# Firefighters



## firefighter161 (Dec 7, 2009)

Hi everyone I joined here because I'm doing a large project. I was wondering if anyone has a website with modern American firefighters. All i can fing is 1950's American ones and German ones. Any help is great! Thanks!


----------



## shaygetz (Sep 23, 2007)

Welcome to the forum...

Sadly, that's about all you're going to find, I've been looking for years. IHC put out a set some time back that could have worked into the 1970s era but I haven't seem them in awhile. Micro Machines had two that were fantastic, one on a hose and an ax man, both with tanks and masks, you might find those on Ebay.


----------



## Reckers (Oct 11, 2009)

Do these interest you?

http://www.discounttrainsonline.com/dto/item490-5738.html

http://cgi.ebay.com/IHC-No-4261-HO-...wItemQQptZModel_RR_Trains?hash=item2a03214489

http://cgi.ebay.com/Woodland-Scenic...wItemQQptZModel_RR_Trains?hash=item5882015a15

Go to ebay and do a search for scale firemen!


----------



## firefighter161 (Dec 7, 2009)

Thanks guys. I saw these and i thought that they must be out there, or he made them.

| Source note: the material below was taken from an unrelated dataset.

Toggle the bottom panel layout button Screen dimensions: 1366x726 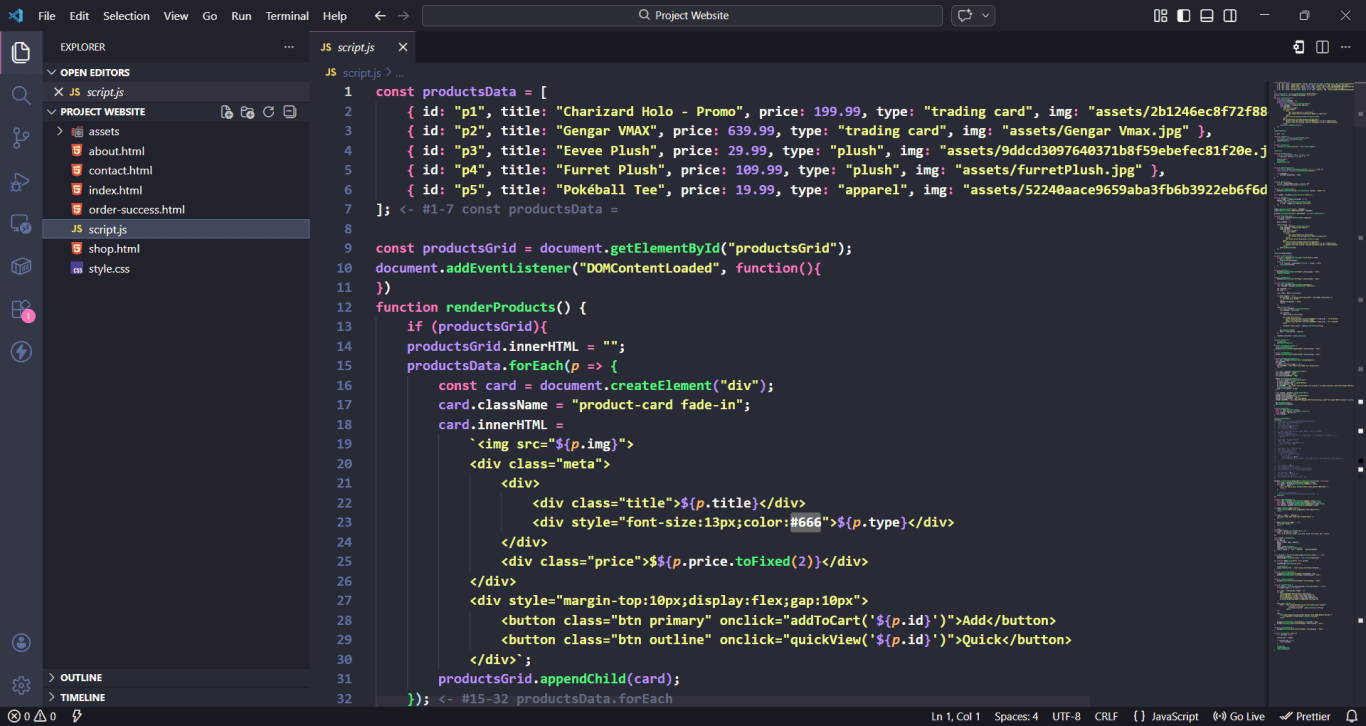(1207, 16)
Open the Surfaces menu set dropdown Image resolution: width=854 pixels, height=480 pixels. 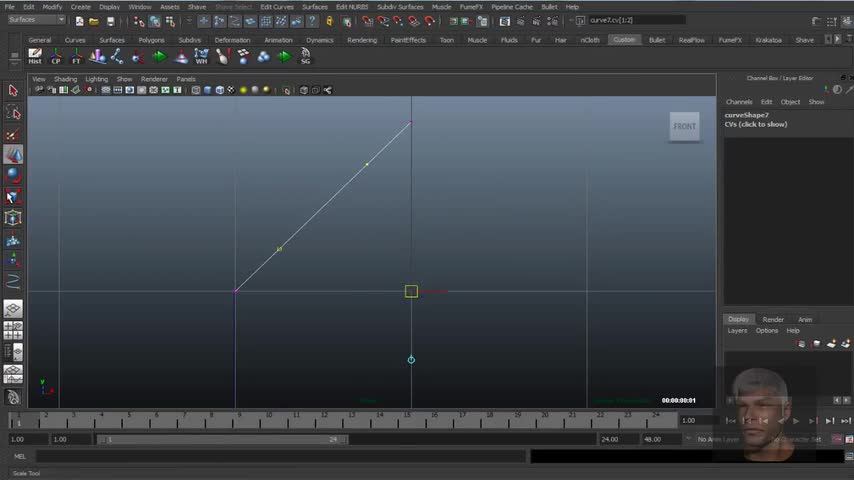click(x=36, y=20)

http://www.1-87vehicles.org/Photo41/fdny.php

http://www.1-87vehicles.org/photo73/fire_scene.php


----------



## Reckers (Oct 11, 2009)

I don't mean to dis him, but I think those firemen are over-the-counter figures. His scale was 1/87....what scale are you going to work in? That plays in your search.


----------



## Reckers (Oct 11, 2009)

I think you'll find every firefighter you want here: http://www.oakridgehobbies.com/inde...oad-diorama-miniatures/figures-people-animals

Also do a search on Arttista....they make the lil fellers. Best of luck!


----------



## shaygetz (Sep 23, 2007)

I've always been a cheap booger when it comes to figures...the ones I can afford I don't like and the ones I like ask for way too much coin...sigh...


----------



## firefighter161 (Dec 7, 2009)

I thought Ho was about 1/87?! thanks for the sites


----------



## firefighter161 (Dec 7, 2009)

Also what do you mean by over the counter?


----------



## Reckers (Oct 11, 2009)

Over the counter is an expression like "store-bought". It means something you can readily buy, as opposed to something custom-made by somebody. You said, "I saw these and i thought that they must be out there, or he made them." My reply was, in essence, "I don't think he made them---they look like something mass-produced that he bought."


----------



## firefighter161 (Dec 7, 2009)

Reckers said:


> Over the counter is an expression like "store-bought". It means something you can readily buy, as opposed to something custom-made by somebody. You said, "I saw these and i thought that they must be out there, or he made them." My reply was, in essence, "I don't think he made them---they look like something mass-produced that he bought."


Oh ok, thanks for clearin that up.


----------



## volpe (Dec 19, 2009)

*MFOe has re-opened their website*

They will be offering Modern 1/87 Fire trucks mostly FDNY and are suppose to be establishing a line of 1/87 fire details that might include figures.

Also you might want to try the IHC figures and kitbash some SCBA tanks onto them or try Prieser European firefighters with IHC heads.
Very respectfully,
John


----------